The Django framework easily handles redirecting when a user fails to log in properly. However, this redirection goes to a separate login page. I can set the template to be the same as the page I logged in on, but none of my other objects exist in the new page.
For example, I have a front page that shows a bunch of news articles. On the sidebar is a login form. When the user logs in, but fails to authenticate, I would like it to return to the front page and preserve all the news articles that show. As of current, none of the news articles show up.
How can I fix this problem? Any help is appreciated.
Edit: Remember that I have dynamic content that is being displayed, and I would like it to still display! Futhermore, the main page is not the only place a user can log in. The sidebar never changes, so the user can potentially log in from any page on the site, and all of the content on that page exactly as it was still needs to be displayed upon failure to log in.

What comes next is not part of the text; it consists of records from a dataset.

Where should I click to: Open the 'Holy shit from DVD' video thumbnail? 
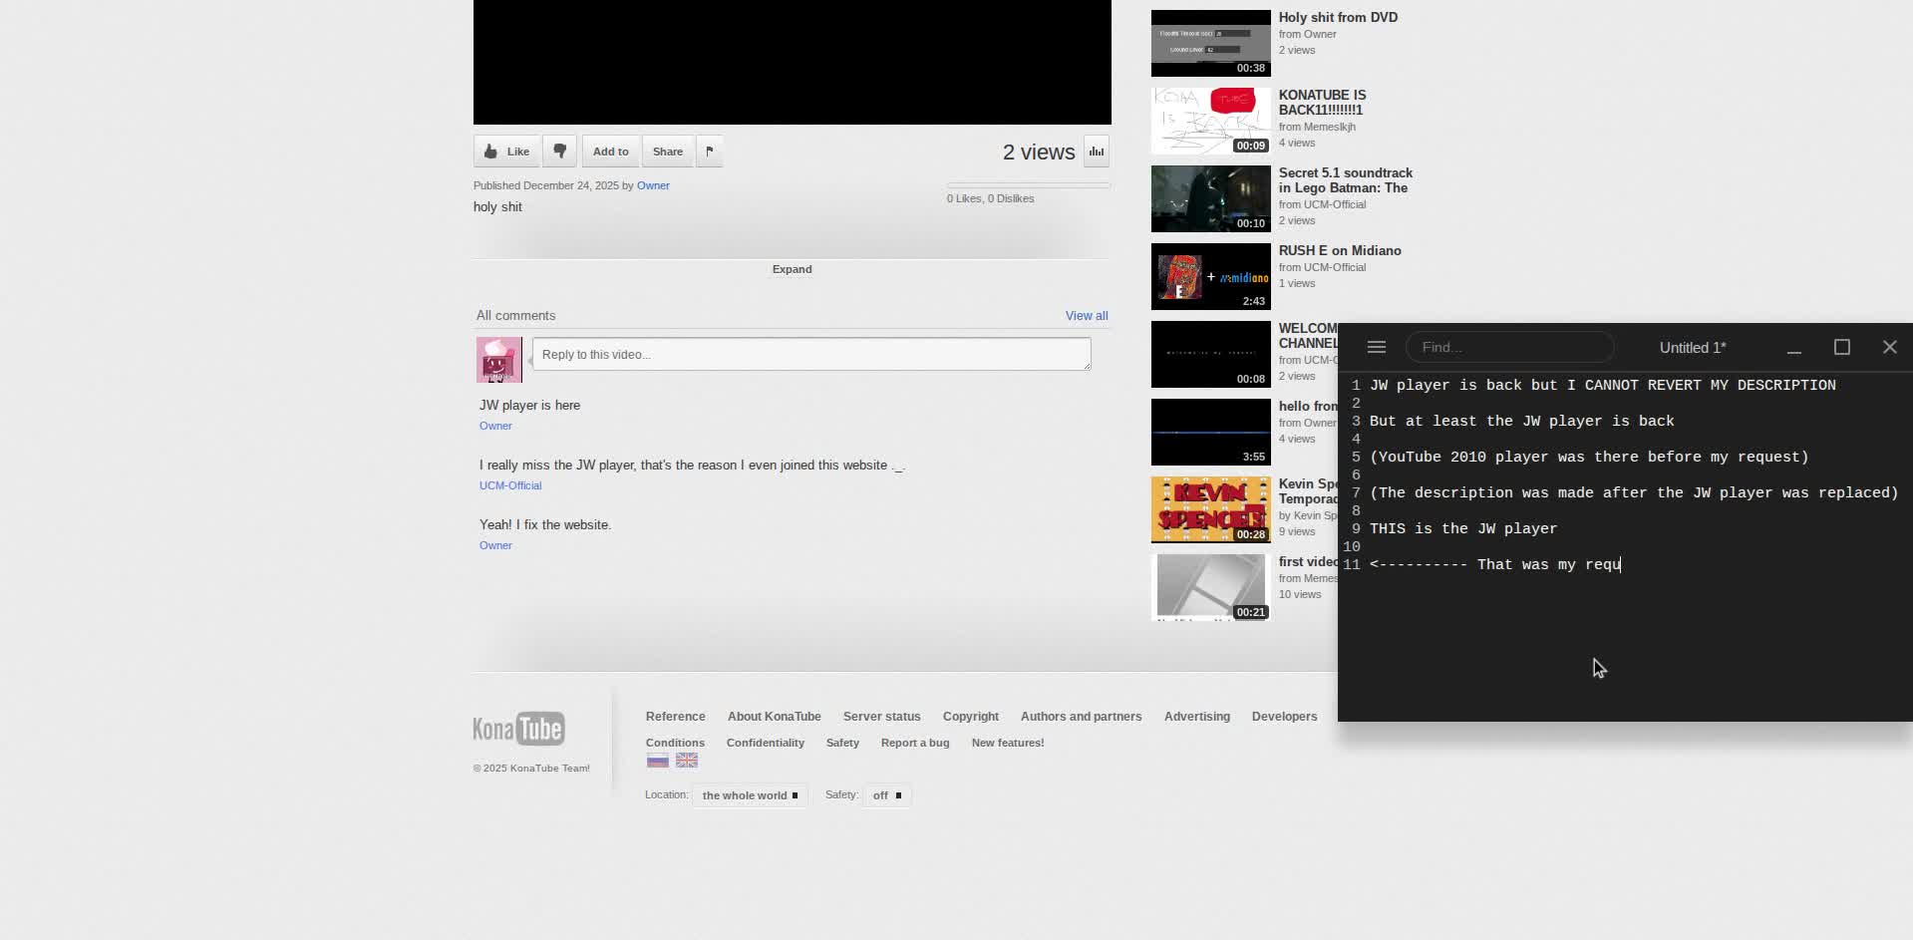coord(1210,44)
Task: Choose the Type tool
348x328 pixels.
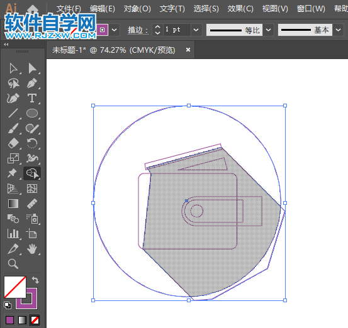Action: tap(32, 98)
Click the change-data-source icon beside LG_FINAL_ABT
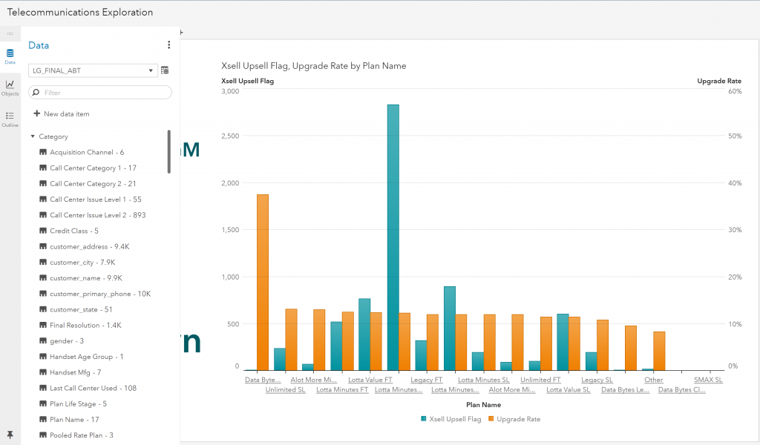 [165, 70]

Do you want to redirect to the referring page on failed login?
... authentication code above
if user.is_authenticated():
#show success view
else:
return HttpResponseRedirect(request.META.get('HTTP_REFERER', reverse('index'))

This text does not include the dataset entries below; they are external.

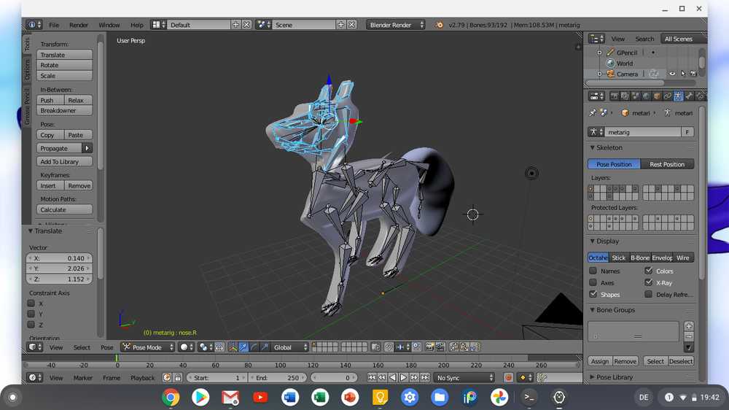Open the Pose Mode dropdown
This screenshot has height=410, width=729.
click(x=148, y=348)
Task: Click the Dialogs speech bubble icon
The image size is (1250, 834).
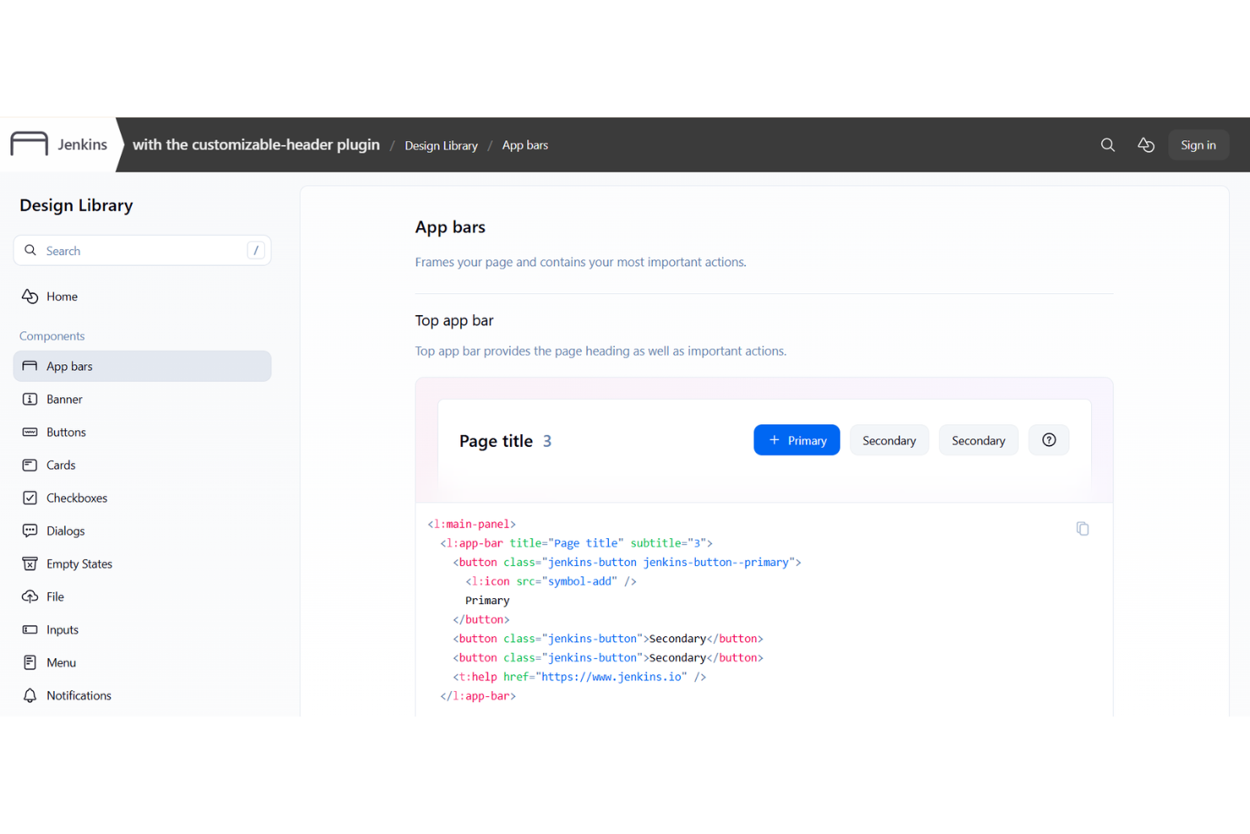Action: click(x=30, y=531)
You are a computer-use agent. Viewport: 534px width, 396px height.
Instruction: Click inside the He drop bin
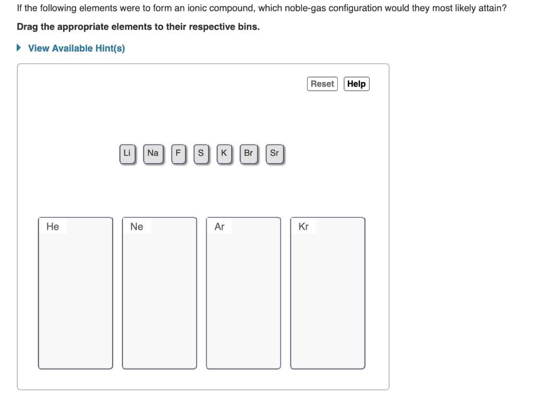click(x=75, y=292)
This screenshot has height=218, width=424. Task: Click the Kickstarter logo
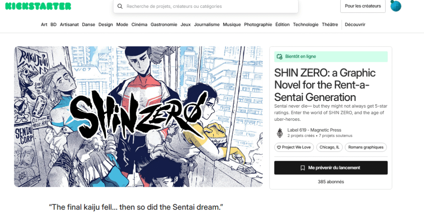[38, 6]
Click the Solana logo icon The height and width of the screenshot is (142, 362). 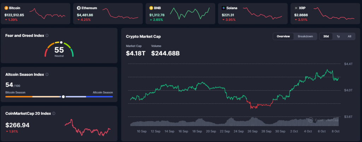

you might want to check that referring page url is set correctly, otherwise set it to default url (assuming that your default url is named "index").

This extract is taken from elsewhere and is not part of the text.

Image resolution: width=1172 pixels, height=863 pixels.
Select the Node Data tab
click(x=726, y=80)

Use an <IFRAME> in the sidebar to
call the login view -- all postbacks
will happen within the iframe, so
your page stays intact. If the
visitor logs in successfully, you
can use javascript to redirect the
parent page to some other URL
Use AJAX to post the login form --
acheives the same effect as (1), but
it means your visitors will need to
have javascript-enabled browsers
I personally prefer to have the login on a separate page. If you're only worried about your visitors losing their current page (and not say, bound by a fussy client), you can have the login show up in a lightbox. I've used all three approaches in the past, and I'd be happy to post some code samples if you're interested.
This is because redirecting to a view misses the original context you use to render the page in the first place.
You are missing just a simple logic here. You are trying to render the same template again, but with no news_article list.
I suppose (in the first place), you are rendering the template which shows you Articles as well as login form, by sending two things 1. Login Form, and 2. Articles List.
But secondly, when user fails to authenticate, you are not passing the same things again. Pass those variables again as context (you can also add error message if your form is not handling error messages).
if user.is_authenticated():
#show success view
else:
return render_to_response('same_template.html', {
'error_msg': 'Username or password you provided was incorrect',
'news_articles': NewsArticles.objects.all()[:3],
'login_form': LoginForm(request.POST);
})
Edit: The reality is that, a context is used to render a template, and it's the complete responsibility of that template, what it wants to pass in further navigation. And as I see, if you are not passing something further, you are not getting it further.
If you want some automated context, develop your own context processor, something like the auth-context-processor, which automatically adds like 'user', always available to the template.
And by the way, you are going to miss that kind of context anyway, even if login is authenticated. So if that particular context is really important, either try sending the primary keys of articles along with the login form submit, or store that in global (ugliest thing ever) or just reconsider and separate the flow (good thing, I feel).